======== EXCERPT PROVIDED

Mycoplasma mobile

Scientific classification
- Domain: Bacteria
- Kingdom: Bacillati
- Phylum: Mycoplasmatota
- Class: Mollicutes
- Order: Mycoplasmatales
- Family: Mycoplasmataceae
- Genus: Mycoplasma
- Species: M. mobile
- Binomial name: Mycoplasma mobile Kirchhoff et al. 1987

= Mycoplasma mobile =

- Genus: Mycoplasma
- Species: mobile
- Authority: Kirchhoff et al. 1987

Species of bacterium

Mycoplasma mobile is a species of parasitic bacteria that binds to the gills of freshwater fish causing necrosis. It belongs to the class of Mollicutes which includes bacteria featuring reduced genome sizes that may be parasitic or commensal. It is a gram positive bacterium, however its cells lack a peptidoglycan layer. M. mobile cells are covered with membrane- anchored proteins, including surface proteins responsible for adhesion, or attachment to objects and surfaces, and antigenic variation, a mechanism which enables surface proteins to elude host immune responses. M. mobile survival is dependent upon surface proteins which allow it to bind and infect host cells, vary its own surface proteins in order to escape the host immune system, and transport nutrients and ions.

==Structure==
The M. mobile cell is divided into three parts: the head, neck, and body. The proteins involved in gliding and adhesion, named Gli123, Gli349, and Gli521, are found at the neck. On the surface of M. mobile lies variable surface proteins (Mvsps) made up of 11 genes including mvspA and mvspP. These proteins are considered to be involved in the parasitism of M. mobile. The lack of a peptidoglycan layer within M. mobile creates a flexible cell wall, enabling the bacterium to form a protrusion and glide in a smooth manner. As a result of this cell wall structure, M. mobile is the fastest moving mycoplasma species recorded.

==Gliding direction==
Mycoplasma mobile moves in a gliding manner along a curved path in the direction of the cell protrusion, otherwise known as the cell pole. The protrusion of the cell, which extends from the cell membrane and consists of hundreds of miniature legs which attach to distant cells, pulls the M. mobile. The gliding machinery, consisting of a large structure of surface proteins, forms at the protrusion. The legs, which are approximately 50-nm long, are protein molecules on the cell surface that aid the cell's motility. This process enables M. mobile to move and releases sialylated oligosaccharides (carbohydrates that have reacted with sialic acid) onto the surface of the object in which the cell attaches to. The proteins on the surface of M. mobile then pull the sialylated oligosaccharides on the foreign cell surface through the use of energy obtained from ATP hydrolysis. Through the use of this action M. mobile is recorded to move 2.0 to 4.5 μm per second on solid surfaces. At this speed, the M. mobile is moving 3 to 7 times the length of the cell per second.

==Studies==
Studies of M. mobile began in 1997, and new research is continually occurring. Many studies involving the individual proteins on the surface of M. mobile have been conducted, however, a detailed image of the complete cell surface has yet to be produced.

================
======== SOURCE MATERIAL

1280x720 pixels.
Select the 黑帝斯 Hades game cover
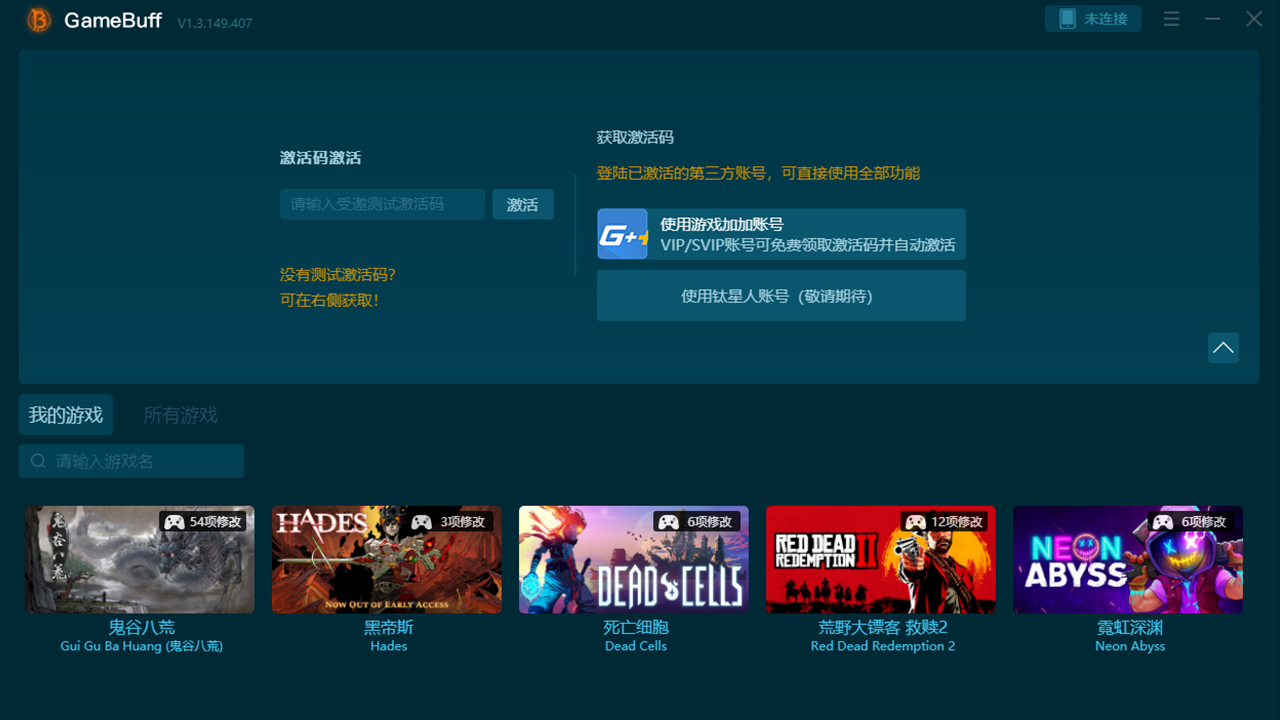pos(386,559)
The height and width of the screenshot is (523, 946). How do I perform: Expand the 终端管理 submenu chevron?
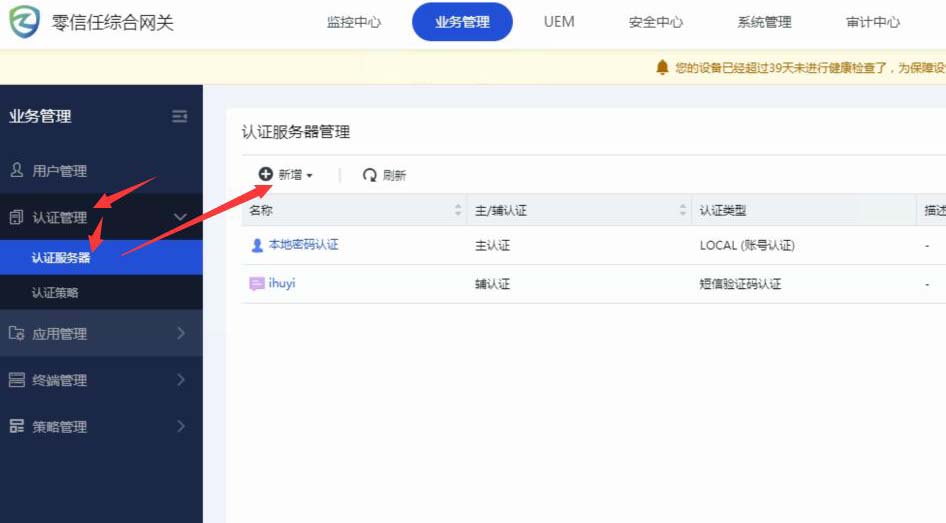tap(180, 380)
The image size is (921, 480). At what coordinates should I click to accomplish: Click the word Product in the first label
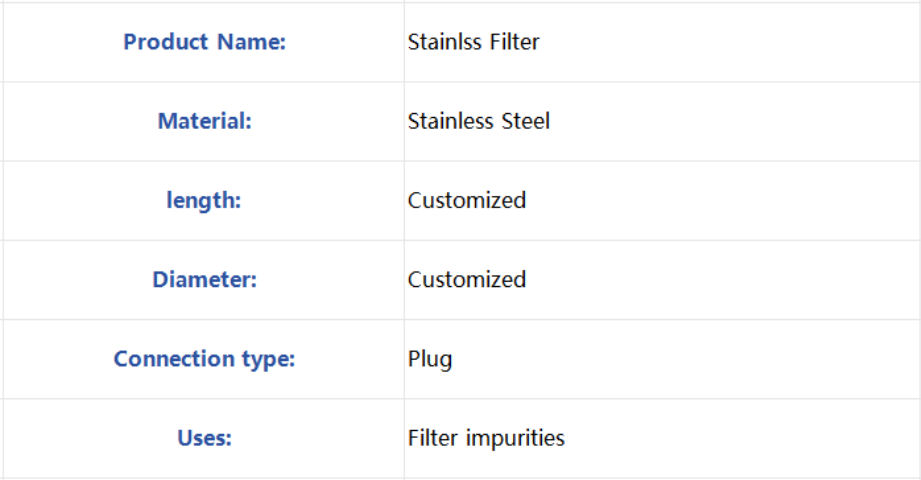pos(166,42)
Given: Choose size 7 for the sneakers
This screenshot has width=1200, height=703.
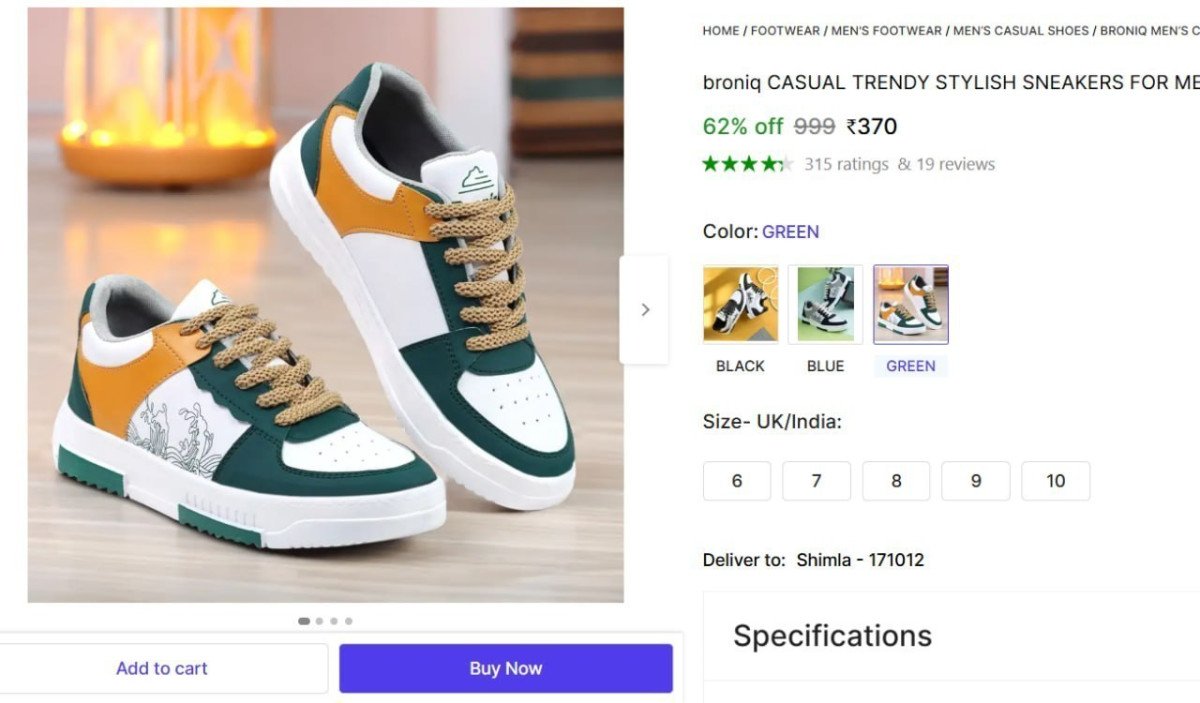Looking at the screenshot, I should (x=816, y=481).
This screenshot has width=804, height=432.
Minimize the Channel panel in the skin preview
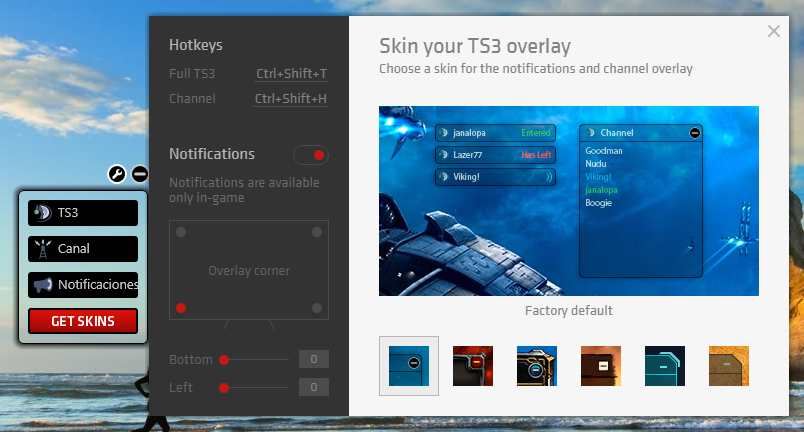point(695,132)
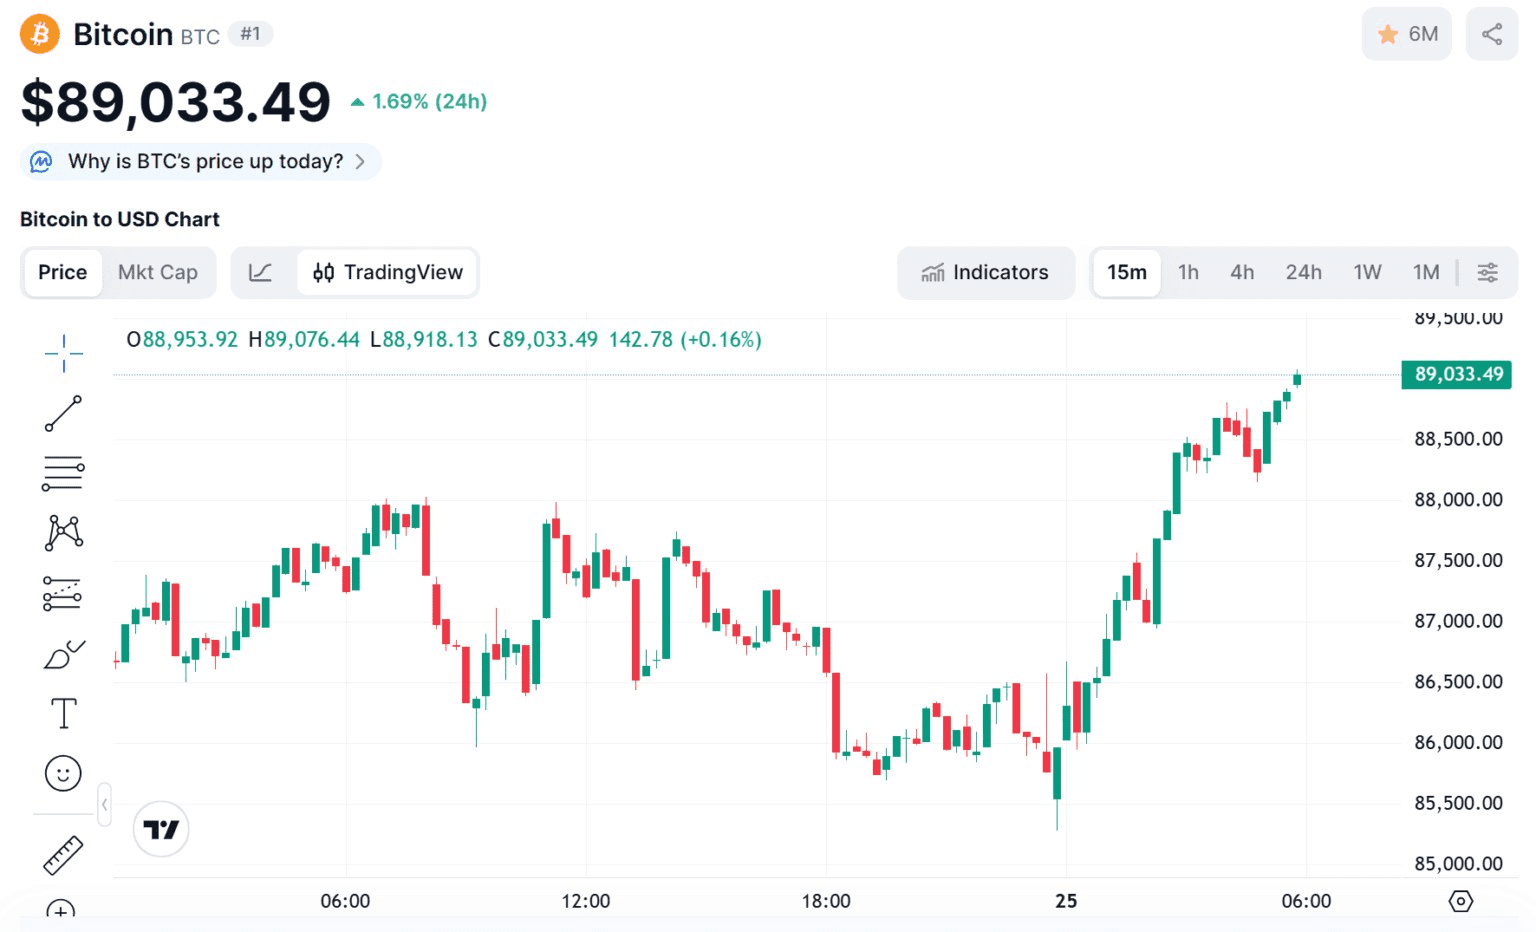Viewport: 1536px width, 932px height.
Task: Select the XABCD pattern tool
Action: (63, 533)
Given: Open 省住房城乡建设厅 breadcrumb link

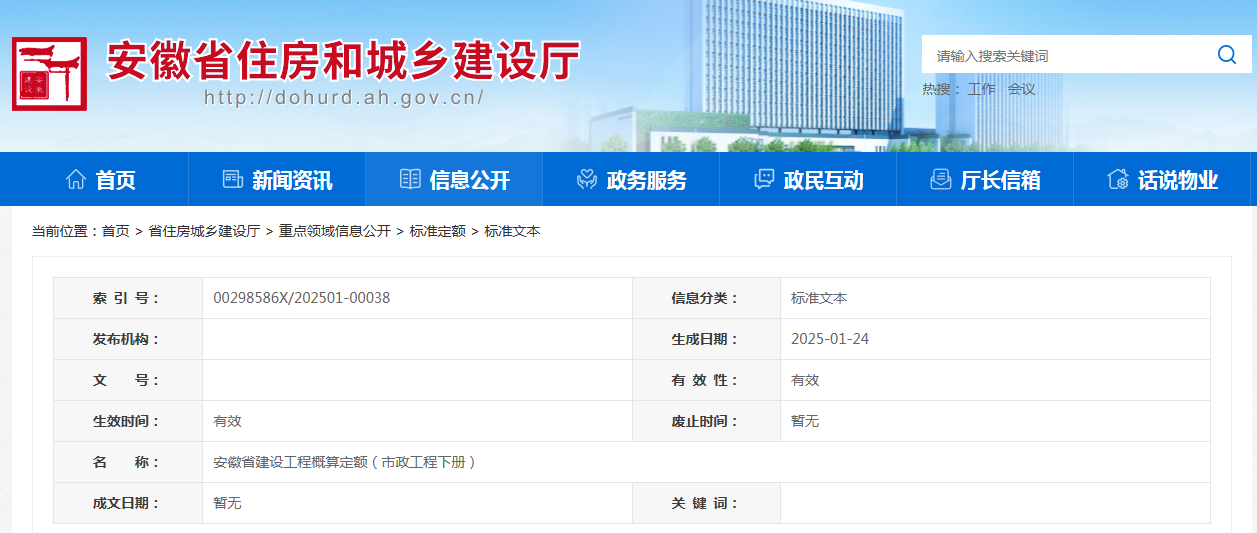Looking at the screenshot, I should [x=204, y=231].
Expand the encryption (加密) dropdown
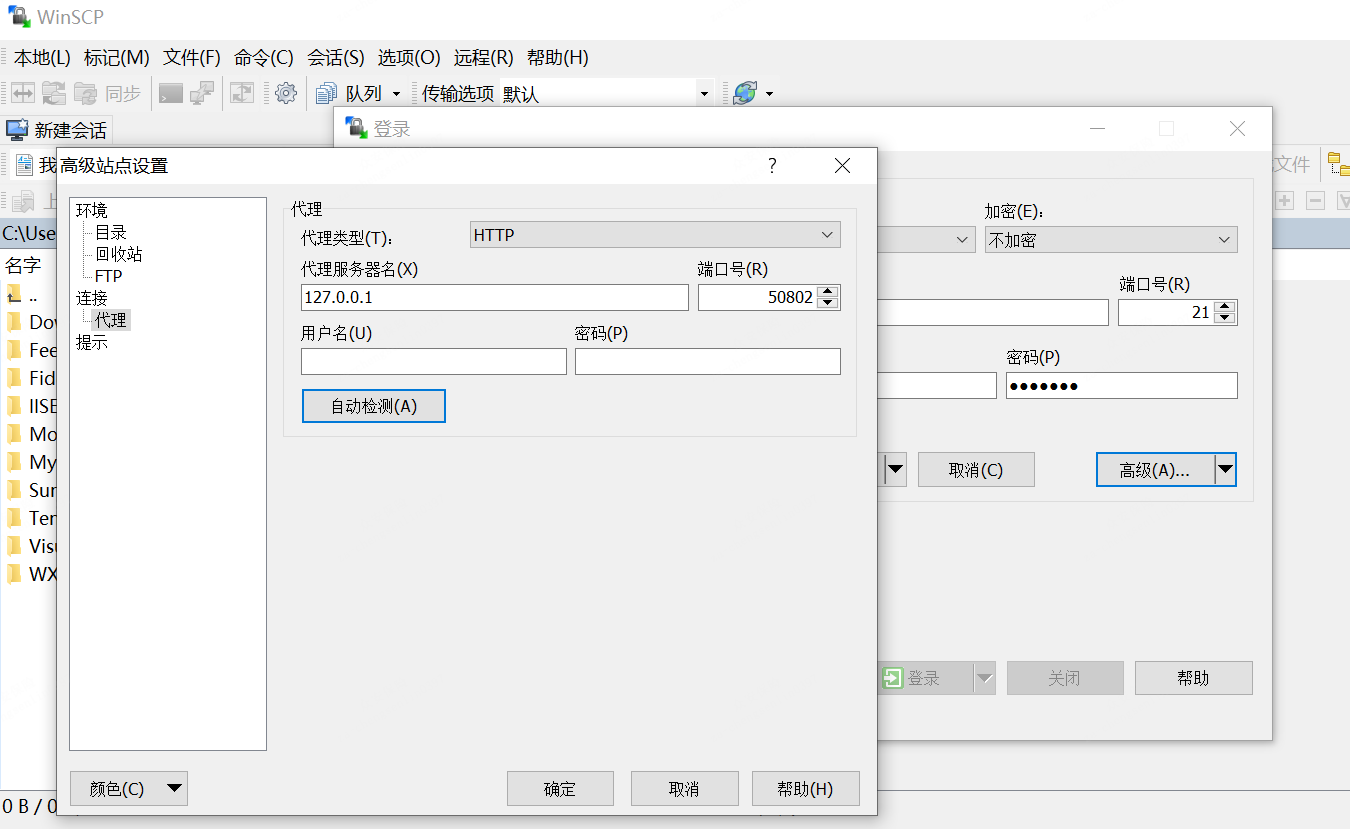The width and height of the screenshot is (1350, 829). (x=1110, y=240)
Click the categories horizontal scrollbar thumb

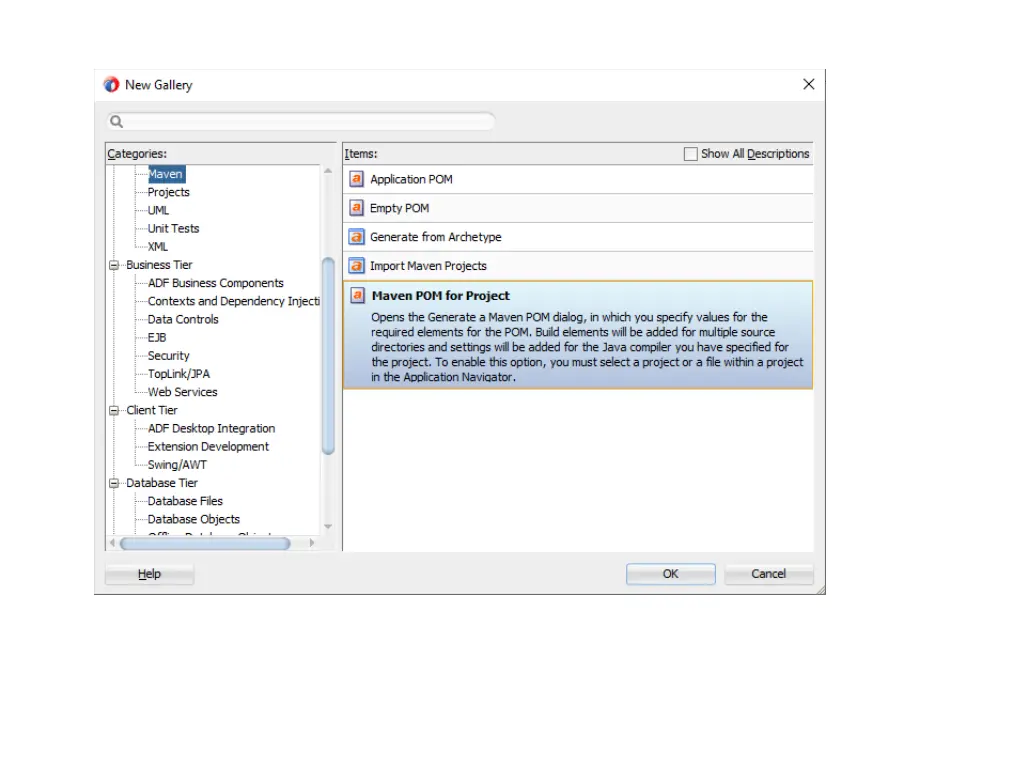[204, 543]
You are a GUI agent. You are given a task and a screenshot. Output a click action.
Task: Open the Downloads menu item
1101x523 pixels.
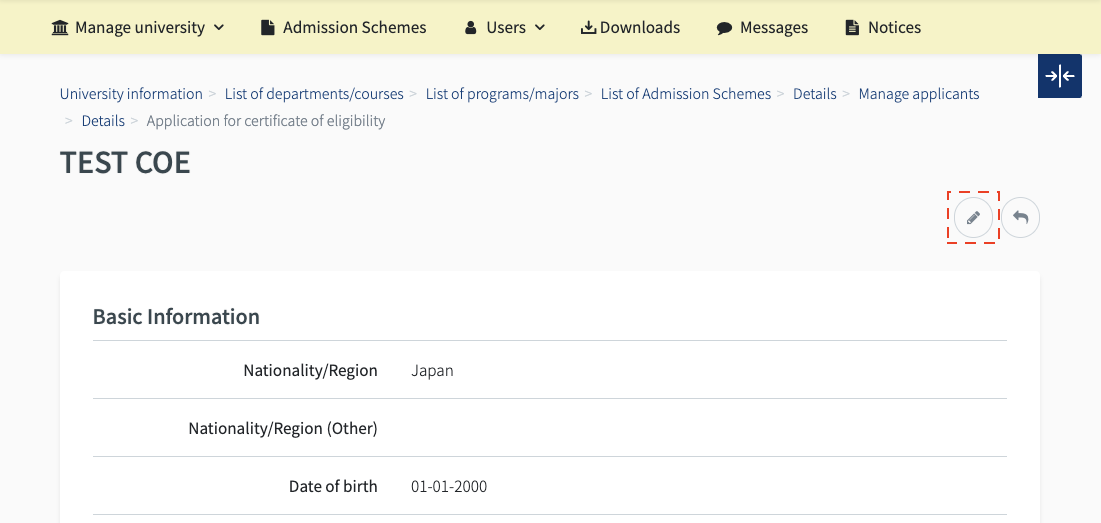pos(640,28)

================

[REQUIRED ACTIONS]
a. From the Mycoplasma mobile article, extract everything from "Mycoplasma mobile is" down to "nutrients and ions.", and copy it word for word.
b. List the proteins that the Mycoplasma mobile article names as involved in gliding and adhesion.

[EXERCISE RESPONSES]
a.
Mycoplasma mobile is a species of parasitic bacteria that binds to the gills of freshwater fish causing necrosis. It belongs to the class of Mollicutes which includes bacteria featuring reduced genome sizes that may be parasitic or commensal. It is a gram positive bacterium, however its cells lack a peptidoglycan layer. M. mobile cells are covered with membrane- anchored proteins, including surface proteins responsible for adhesion, or attachment to objects and surfaces, and antigenic variation, a mechanism which enables surface proteins to elude host immune responses. M. mobile survival is dependent upon surface proteins which allow it to bind and infect host cells, vary its own surface proteins in order to escape the host immune system, and transport nutrients and ions.

b. Gli123, Gli349, Gli521